What needs to be done → Would you copy out only the lines from the one with "Click the grey tagesschau.de card domain" to the end of the records, exactly as they stand?

Dataset entries:
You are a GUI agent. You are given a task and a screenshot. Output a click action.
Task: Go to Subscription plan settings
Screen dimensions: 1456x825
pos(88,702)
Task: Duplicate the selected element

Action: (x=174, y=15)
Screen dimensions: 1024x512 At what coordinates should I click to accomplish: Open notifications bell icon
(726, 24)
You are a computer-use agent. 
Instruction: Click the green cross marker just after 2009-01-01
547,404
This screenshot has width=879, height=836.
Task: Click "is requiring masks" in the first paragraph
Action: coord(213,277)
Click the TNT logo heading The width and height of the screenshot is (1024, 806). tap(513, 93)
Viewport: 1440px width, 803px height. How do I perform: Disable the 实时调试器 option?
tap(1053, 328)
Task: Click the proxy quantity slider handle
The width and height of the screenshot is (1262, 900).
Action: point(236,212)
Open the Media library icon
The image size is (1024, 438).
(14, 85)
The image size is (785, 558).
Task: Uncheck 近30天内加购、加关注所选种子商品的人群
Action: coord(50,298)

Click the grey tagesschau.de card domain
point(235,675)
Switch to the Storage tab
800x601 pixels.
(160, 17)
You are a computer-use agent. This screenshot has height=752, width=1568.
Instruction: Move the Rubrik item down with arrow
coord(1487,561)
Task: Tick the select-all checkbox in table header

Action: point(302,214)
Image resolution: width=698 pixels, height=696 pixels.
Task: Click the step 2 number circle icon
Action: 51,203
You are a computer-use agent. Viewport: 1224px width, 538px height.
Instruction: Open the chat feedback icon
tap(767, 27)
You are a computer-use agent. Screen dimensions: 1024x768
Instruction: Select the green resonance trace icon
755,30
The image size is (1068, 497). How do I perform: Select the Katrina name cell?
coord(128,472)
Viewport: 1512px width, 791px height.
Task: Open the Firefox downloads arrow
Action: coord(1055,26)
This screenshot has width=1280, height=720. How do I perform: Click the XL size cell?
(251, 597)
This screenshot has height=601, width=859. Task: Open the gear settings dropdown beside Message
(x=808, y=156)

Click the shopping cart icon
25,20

Solution for this exercise →
Click the grey tagesschau.de card domain
point(235,675)
Switch to the Storage tab
800x601 pixels.
(160, 17)
You are a computer-use agent. This screenshot has height=752, width=1568.
Instruction: Move the Rubrik item down with arrow
coord(1487,561)
Task: Tick the select-all checkbox in table header

Action: point(302,214)
Image resolution: width=698 pixels, height=696 pixels.
Task: Click the step 2 number circle icon
Action: 51,203
You are a computer-use agent. Viewport: 1224px width, 538px height.
Instruction: Open the chat feedback icon
tap(767, 27)
You are a computer-use agent. Screen dimensions: 1024x768
Instruction: Select the green resonance trace icon
755,30
The image size is (1068, 497). How do I perform: Select the Katrina name cell?
coord(128,472)
Viewport: 1512px width, 791px height.
Task: Open the Firefox downloads arrow
Action: coord(1055,26)
This screenshot has width=1280, height=720. How do I perform: Click the XL size cell?
(251, 597)
This screenshot has height=601, width=859. Task: Open the gear settings dropdown beside Message
(x=808, y=156)

Click the shopping cart icon
25,20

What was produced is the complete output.